General-purpose computing on GPU

Graphics chips were supposed to draw dragons, not train language models. Yet the same hardware built to shade pixels for games turned out to be unusually good at another job: doing the same arithmetic operation thousands of times at once. That accidental fit is what made general-purpose computing on GPU, usually shortened to GPGPU, feel inevitable once the right software arrived.

The hardware substrate came first. During the late 1990s and early 2000s, the `gpu` evolved into a massively parallel processor because real-time 3D graphics demanded it. Rendering a frame meant applying similar mathematical operations across huge numbers of vertices, fragments, and textures. Games paid for the silicon. Semiconductor scaling and graphics competition delivered chips with hundreds of arithmetic units before most mainstream software knew what to do with them. Scientists and graphics researchers saw the mismatch immediately: here was cheap parallel hardware sitting on millions of desks, but it could only be programmed indirectly through graphics APIs.

Stanford's BrookGPU project showed the first workable bridge. In 2004, Ian Buck and collaborators presented Brook as a C-like language for stream computing on programmable graphics hardware, reporting workloads such as FFT and ray tracing running up to seven times faster than CPU versions. That result mattered because it translated a graphics trick into a computing method. Researchers no longer had to pretend matrix multiplication was an image-processing problem quite so explicitly. Still, Brook was a research tool living inside the constraints of shader languages, texture memory, and graphics-driver workarounds. The idea was alive, but the habitat was still hostile.

Commercial emergence came when `nvidia` decided that selling GPUs to scientists and engineers might be as important as selling them to gamers. CUDA appeared in 2006 and reached a public 1.0 release on June 26, 2007. A few days earlier, NVIDIA had announced the Tesla line of GPU computing products, including boards and deskside systems pitched as personal supercomputers. That pairing mattered more than any single chip. CUDA gave programmers a direct, C-like way to write kernels for the GPU; Tesla gave institutions a product line they could buy for finance, molecular dynamics, oil and gas, and computer vision. GPGPU stopped being a lab stunt and became a market.

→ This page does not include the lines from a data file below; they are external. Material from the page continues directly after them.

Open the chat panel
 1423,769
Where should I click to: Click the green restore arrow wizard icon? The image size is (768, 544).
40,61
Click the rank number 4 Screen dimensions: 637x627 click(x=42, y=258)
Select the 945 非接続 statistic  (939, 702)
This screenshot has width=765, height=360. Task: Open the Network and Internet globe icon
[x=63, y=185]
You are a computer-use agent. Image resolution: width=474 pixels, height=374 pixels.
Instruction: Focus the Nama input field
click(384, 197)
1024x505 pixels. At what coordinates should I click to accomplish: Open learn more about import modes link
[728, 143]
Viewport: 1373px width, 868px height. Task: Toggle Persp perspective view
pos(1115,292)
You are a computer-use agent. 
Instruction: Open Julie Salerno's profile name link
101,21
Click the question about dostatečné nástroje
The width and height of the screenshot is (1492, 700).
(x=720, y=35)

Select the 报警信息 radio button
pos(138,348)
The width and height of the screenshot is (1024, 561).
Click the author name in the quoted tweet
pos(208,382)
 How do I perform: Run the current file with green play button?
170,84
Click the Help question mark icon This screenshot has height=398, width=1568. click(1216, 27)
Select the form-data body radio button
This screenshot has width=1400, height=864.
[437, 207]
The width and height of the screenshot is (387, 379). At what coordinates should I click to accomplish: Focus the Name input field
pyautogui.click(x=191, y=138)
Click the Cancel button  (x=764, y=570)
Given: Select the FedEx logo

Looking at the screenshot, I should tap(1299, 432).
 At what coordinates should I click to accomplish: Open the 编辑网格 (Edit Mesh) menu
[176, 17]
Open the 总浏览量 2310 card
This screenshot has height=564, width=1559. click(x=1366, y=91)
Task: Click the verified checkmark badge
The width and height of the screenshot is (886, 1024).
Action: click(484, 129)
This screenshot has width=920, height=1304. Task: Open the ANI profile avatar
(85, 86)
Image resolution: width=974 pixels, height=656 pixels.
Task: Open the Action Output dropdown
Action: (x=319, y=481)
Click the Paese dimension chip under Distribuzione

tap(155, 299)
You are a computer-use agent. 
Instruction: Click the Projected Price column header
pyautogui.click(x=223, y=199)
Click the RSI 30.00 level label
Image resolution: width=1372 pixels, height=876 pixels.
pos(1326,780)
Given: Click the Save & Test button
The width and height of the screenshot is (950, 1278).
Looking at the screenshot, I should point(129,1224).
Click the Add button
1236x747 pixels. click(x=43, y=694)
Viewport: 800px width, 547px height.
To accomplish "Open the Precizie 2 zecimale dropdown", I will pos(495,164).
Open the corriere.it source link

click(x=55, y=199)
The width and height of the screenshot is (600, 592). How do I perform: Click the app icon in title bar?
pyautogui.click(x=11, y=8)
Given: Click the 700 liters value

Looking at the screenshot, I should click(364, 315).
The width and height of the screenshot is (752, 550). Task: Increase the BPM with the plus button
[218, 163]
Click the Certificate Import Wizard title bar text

`amd` moved along a parallel path almost immediately. Its November 8, 2007 FireStream 9170 announcement promised up to 500 gigaflops from a board built for scientific and engineering workloads, and the accompanying SDK exposed both low-level access and Brook+-style higher-level tools derived from the Stanford work. That is why GPGPU is a good example of `convergent-evolution`: Stanford researchers, NVIDIA product teams, and AMD's post-ATI stream-computing effort were all circling the same discovery from different directions. Once programmable shaders and cheap parallel silicon existed, someone was going to try to free them from graphics.

What made the shift durable was repurposing. GPUs had not been designed for numerical simulation or neural-network training. They had been selected for texture filtering, rasterization, and game performance. But a chip optimized for doing many similar floating-point operations at once could be reassigned to dense linear algebra, particle simulations, and eventually deep learning. GPGPU was not a brand-new machine from first principles. It was old graphics hardware moved into a richer ecological niche.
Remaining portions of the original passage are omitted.